What the exercise asks> When you return the entries, keep every word and mark exactly as it is.

--- Supplied entries Enclosed Below ---

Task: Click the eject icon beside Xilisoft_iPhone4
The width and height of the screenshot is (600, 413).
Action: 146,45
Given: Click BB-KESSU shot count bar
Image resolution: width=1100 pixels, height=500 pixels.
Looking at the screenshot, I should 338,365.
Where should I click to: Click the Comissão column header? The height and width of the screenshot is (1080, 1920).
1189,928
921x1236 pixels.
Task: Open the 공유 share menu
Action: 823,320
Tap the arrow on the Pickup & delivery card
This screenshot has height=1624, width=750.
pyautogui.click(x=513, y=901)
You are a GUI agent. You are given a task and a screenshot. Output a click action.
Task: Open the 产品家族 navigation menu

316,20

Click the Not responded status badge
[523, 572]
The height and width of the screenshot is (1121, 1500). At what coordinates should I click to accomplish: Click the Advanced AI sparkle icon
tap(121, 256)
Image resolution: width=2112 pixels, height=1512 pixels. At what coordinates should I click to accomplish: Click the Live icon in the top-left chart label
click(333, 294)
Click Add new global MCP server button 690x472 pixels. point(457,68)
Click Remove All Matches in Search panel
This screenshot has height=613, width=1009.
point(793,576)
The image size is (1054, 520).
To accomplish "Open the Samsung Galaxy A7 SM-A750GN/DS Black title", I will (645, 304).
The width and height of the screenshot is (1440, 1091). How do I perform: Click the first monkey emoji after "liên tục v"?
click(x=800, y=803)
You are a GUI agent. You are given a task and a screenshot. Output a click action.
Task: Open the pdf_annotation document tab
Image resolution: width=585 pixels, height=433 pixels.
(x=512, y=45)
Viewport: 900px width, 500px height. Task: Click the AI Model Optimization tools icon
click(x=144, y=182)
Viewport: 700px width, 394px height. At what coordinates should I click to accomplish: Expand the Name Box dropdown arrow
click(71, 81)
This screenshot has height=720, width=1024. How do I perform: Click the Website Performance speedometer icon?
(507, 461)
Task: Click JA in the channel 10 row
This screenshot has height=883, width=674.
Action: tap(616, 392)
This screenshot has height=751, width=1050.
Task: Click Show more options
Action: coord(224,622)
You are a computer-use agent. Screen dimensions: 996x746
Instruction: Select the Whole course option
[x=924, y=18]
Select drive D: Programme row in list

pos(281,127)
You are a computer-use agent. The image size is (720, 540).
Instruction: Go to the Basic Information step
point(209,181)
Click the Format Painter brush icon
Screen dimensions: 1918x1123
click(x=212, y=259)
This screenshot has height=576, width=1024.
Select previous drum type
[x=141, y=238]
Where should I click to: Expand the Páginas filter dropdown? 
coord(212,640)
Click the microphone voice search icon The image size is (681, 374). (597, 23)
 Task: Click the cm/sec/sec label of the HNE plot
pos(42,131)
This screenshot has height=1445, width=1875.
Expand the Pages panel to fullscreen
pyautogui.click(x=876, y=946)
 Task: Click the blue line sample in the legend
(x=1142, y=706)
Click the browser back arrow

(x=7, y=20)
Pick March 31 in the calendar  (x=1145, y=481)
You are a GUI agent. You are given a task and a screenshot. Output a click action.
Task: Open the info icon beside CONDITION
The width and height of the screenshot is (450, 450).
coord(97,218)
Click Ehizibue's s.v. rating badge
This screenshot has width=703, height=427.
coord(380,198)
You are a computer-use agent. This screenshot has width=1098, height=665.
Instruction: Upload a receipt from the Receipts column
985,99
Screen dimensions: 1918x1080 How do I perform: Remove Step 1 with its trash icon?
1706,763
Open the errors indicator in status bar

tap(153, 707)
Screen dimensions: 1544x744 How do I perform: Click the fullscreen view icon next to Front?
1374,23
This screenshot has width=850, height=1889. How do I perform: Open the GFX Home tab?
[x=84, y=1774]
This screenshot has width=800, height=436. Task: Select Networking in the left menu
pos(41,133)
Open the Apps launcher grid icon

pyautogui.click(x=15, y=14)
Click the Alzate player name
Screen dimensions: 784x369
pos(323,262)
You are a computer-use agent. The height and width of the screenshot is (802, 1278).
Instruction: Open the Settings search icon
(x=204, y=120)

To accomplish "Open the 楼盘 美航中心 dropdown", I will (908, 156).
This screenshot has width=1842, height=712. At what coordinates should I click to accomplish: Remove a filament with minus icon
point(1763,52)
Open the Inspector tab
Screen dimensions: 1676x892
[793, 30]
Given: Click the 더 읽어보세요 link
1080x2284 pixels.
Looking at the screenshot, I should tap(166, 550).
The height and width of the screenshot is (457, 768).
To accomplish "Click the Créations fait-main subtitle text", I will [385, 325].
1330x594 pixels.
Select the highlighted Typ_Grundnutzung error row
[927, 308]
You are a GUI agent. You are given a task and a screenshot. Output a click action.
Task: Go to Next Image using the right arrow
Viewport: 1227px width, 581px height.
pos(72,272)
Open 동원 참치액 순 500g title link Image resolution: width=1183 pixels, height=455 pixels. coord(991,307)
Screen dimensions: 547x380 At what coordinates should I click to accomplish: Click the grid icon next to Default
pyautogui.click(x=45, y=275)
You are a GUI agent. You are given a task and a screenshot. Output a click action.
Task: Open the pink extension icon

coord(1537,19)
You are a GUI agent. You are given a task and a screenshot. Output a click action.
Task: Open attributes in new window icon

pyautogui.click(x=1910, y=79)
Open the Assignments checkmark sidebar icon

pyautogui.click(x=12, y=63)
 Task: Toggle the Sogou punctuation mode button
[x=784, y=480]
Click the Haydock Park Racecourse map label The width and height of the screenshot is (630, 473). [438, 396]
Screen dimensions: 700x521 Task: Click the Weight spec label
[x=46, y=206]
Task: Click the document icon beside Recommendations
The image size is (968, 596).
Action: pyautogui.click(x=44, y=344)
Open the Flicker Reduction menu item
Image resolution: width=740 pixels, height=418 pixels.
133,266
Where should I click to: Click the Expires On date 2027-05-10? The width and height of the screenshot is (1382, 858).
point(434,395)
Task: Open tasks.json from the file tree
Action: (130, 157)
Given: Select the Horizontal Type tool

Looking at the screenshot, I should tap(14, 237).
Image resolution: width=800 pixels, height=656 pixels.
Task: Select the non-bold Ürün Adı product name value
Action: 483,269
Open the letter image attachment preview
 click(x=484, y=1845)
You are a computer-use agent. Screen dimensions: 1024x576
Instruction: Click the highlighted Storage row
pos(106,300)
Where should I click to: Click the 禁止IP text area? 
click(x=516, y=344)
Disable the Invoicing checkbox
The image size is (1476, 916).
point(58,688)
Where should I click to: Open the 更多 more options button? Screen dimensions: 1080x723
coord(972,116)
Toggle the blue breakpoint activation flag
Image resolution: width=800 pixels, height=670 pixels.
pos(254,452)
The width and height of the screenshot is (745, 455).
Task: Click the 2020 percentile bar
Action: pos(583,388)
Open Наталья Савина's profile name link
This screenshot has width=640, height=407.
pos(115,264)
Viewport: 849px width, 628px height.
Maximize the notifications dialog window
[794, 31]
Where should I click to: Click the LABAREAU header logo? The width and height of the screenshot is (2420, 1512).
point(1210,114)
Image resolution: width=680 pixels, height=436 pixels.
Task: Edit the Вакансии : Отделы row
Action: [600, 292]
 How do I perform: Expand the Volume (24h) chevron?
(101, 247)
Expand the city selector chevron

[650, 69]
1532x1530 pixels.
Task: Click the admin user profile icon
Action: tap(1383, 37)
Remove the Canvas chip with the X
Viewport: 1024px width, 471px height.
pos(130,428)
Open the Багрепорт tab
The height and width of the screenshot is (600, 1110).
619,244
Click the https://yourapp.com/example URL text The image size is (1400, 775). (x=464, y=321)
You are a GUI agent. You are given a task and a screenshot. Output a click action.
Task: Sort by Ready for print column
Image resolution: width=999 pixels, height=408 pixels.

--- End of Enclosed Supplied entries ---

Expected output>
Task: Click the eject icon beside Xilisoft_iPhone4
The width and height of the screenshot is (600, 413).
Action: 146,45
Given: Click BB-KESSU shot count bar
Image resolution: width=1100 pixels, height=500 pixels.
Looking at the screenshot, I should 338,365.
Where should I click to: Click the Comissão column header? The height and width of the screenshot is (1080, 1920).
1189,928
921x1236 pixels.
Task: Open the 공유 share menu
Action: 823,320
Tap the arrow on the Pickup & delivery card
This screenshot has height=1624, width=750.
pyautogui.click(x=513, y=901)
You are a GUI agent. You are given a task and a screenshot. Output a click action.
Task: Open the 产品家族 navigation menu

316,20

Click the Not responded status badge
[523, 572]
The height and width of the screenshot is (1121, 1500). At what coordinates should I click to accomplish: Click the Advanced AI sparkle icon
tap(121, 256)
Image resolution: width=2112 pixels, height=1512 pixels. At what coordinates should I click to accomplish: Click the Live icon in the top-left chart label
click(333, 294)
Click Add new global MCP server button 690x472 pixels. point(457,68)
Click Remove All Matches in Search panel
This screenshot has height=613, width=1009.
point(793,576)
The image size is (1054, 520).
To accomplish "Open the Samsung Galaxy A7 SM-A750GN/DS Black title", I will (645, 304).
The width and height of the screenshot is (1440, 1091). How do I perform: Click the first monkey emoji after "liên tục v"?
click(x=800, y=803)
You are a GUI agent. You are given a task and a screenshot. Output a click action.
Task: Open the pdf_annotation document tab
Image resolution: width=585 pixels, height=433 pixels.
(x=512, y=45)
Viewport: 900px width, 500px height. Task: Click the AI Model Optimization tools icon
click(x=144, y=182)
Viewport: 700px width, 394px height. At what coordinates should I click to accomplish: Expand the Name Box dropdown arrow
click(71, 81)
This screenshot has height=720, width=1024. How do I perform: Click the Website Performance speedometer icon?
(507, 461)
Task: Click JA in the channel 10 row
This screenshot has height=883, width=674.
Action: tap(616, 392)
This screenshot has height=751, width=1050.
Task: Click Show more options
Action: coord(224,622)
You are a computer-use agent. Screen dimensions: 996x746
Instruction: Select the Whole course option
[x=924, y=18]
Select drive D: Programme row in list

pos(281,127)
You are a computer-use agent. The image size is (720, 540).
Instruction: Go to the Basic Information step
point(209,181)
Click the Format Painter brush icon
Screen dimensions: 1918x1123
click(x=212, y=259)
This screenshot has height=576, width=1024.
Select previous drum type
[x=141, y=238]
Where should I click to: Expand the Páginas filter dropdown? 
coord(212,640)
Click the microphone voice search icon The image size is (681, 374). (597, 23)
 Task: Click the cm/sec/sec label of the HNE plot
pos(42,131)
This screenshot has height=1445, width=1875.
Expand the Pages panel to fullscreen
pyautogui.click(x=876, y=946)
 Task: Click the blue line sample in the legend
(x=1142, y=706)
Click the browser back arrow

(x=7, y=20)
Pick March 31 in the calendar  (x=1145, y=481)
You are a GUI agent. You are given a task and a screenshot. Output a click action.
Task: Open the info icon beside CONDITION
The width and height of the screenshot is (450, 450).
coord(97,218)
Click Ehizibue's s.v. rating badge
This screenshot has width=703, height=427.
coord(380,198)
You are a computer-use agent. This screenshot has width=1098, height=665.
Instruction: Upload a receipt from the Receipts column
985,99
Screen dimensions: 1918x1080 How do I perform: Remove Step 1 with its trash icon?
1706,763
Open the errors indicator in status bar

tap(153, 707)
Screen dimensions: 1544x744 How do I perform: Click the fullscreen view icon next to Front?
1374,23
This screenshot has width=850, height=1889. How do I perform: Open the GFX Home tab?
[x=84, y=1774]
This screenshot has width=800, height=436. Task: Select Networking in the left menu
pos(41,133)
Open the Apps launcher grid icon

pyautogui.click(x=15, y=14)
Click the Alzate player name
Screen dimensions: 784x369
pos(323,262)
You are a computer-use agent. The height and width of the screenshot is (802, 1278).
Instruction: Open the Settings search icon
(x=204, y=120)

To accomplish "Open the 楼盘 美航中心 dropdown", I will (908, 156).
This screenshot has width=1842, height=712. At what coordinates should I click to accomplish: Remove a filament with minus icon
point(1763,52)
Open the Inspector tab
Screen dimensions: 1676x892
[793, 30]
Given: Click the 더 읽어보세요 link
1080x2284 pixels.
Looking at the screenshot, I should tap(166, 550).
The height and width of the screenshot is (457, 768).
To accomplish "Click the Créations fait-main subtitle text", I will [385, 325].
1330x594 pixels.
Select the highlighted Typ_Grundnutzung error row
[927, 308]
You are a GUI agent. You are given a task and a screenshot. Output a click action.
Task: Go to Next Image using the right arrow
Viewport: 1227px width, 581px height.
pos(72,272)
Open 동원 참치액 순 500g title link Image resolution: width=1183 pixels, height=455 pixels. coord(991,307)
Screen dimensions: 547x380 At what coordinates should I click to accomplish: Click the grid icon next to Default
pyautogui.click(x=45, y=275)
You are a GUI agent. You are given a task and a screenshot. Output a click action.
Task: Open the pink extension icon

coord(1537,19)
You are a GUI agent. You are given a task and a screenshot. Output a click action.
Task: Open attributes in new window icon

pyautogui.click(x=1910, y=79)
Open the Assignments checkmark sidebar icon

pyautogui.click(x=12, y=63)
 Task: Toggle the Sogou punctuation mode button
[x=784, y=480]
Click the Haydock Park Racecourse map label The width and height of the screenshot is (630, 473). [438, 396]
Screen dimensions: 700x521 Task: Click the Weight spec label
[x=46, y=206]
Task: Click the document icon beside Recommendations
The image size is (968, 596).
Action: pyautogui.click(x=44, y=344)
Open the Flicker Reduction menu item
Image resolution: width=740 pixels, height=418 pixels.
133,266
Where should I click to: Click the Expires On date 2027-05-10? The width and height of the screenshot is (1382, 858).
point(434,395)
Task: Open tasks.json from the file tree
Action: (130, 157)
Given: Select the Horizontal Type tool

Looking at the screenshot, I should tap(14, 237).
Image resolution: width=800 pixels, height=656 pixels.
Task: Select the non-bold Ürün Adı product name value
Action: 483,269
Open the letter image attachment preview
 click(x=484, y=1845)
You are a computer-use agent. Screen dimensions: 1024x576
Instruction: Click the highlighted Storage row
pos(106,300)
Where should I click to: Click the 禁止IP text area? 
click(x=516, y=344)
Disable the Invoicing checkbox
The image size is (1476, 916).
point(58,688)
Where should I click to: Open the 更多 more options button? Screen dimensions: 1080x723
coord(972,116)
Toggle the blue breakpoint activation flag
Image resolution: width=800 pixels, height=670 pixels.
pos(254,452)
The width and height of the screenshot is (745, 455).
Task: Click the 2020 percentile bar
Action: pos(583,388)
Open Наталья Савина's profile name link
This screenshot has width=640, height=407.
pos(115,264)
Viewport: 849px width, 628px height.
Maximize the notifications dialog window
[794, 31]
Where should I click to: Click the LABAREAU header logo? The width and height of the screenshot is (2420, 1512).
point(1210,114)
Image resolution: width=680 pixels, height=436 pixels.
Task: Edit the Вакансии : Отделы row
Action: [600, 292]
 How do I perform: Expand the Volume (24h) chevron?
(101, 247)
Expand the city selector chevron

[650, 69]
1532x1530 pixels.
Task: Click the admin user profile icon
Action: tap(1383, 37)
Remove the Canvas chip with the X
Viewport: 1024px width, 471px height.
pos(130,428)
Open the Багрепорт tab
The height and width of the screenshot is (600, 1110).
619,244
Click the https://yourapp.com/example URL text The image size is (1400, 775). (x=464, y=321)
You are a GUI agent. You are given a task and a screenshot. Output a click action.
Task: Sort by Ready for print column
Image resolution: width=999 pixels, height=408 pixels.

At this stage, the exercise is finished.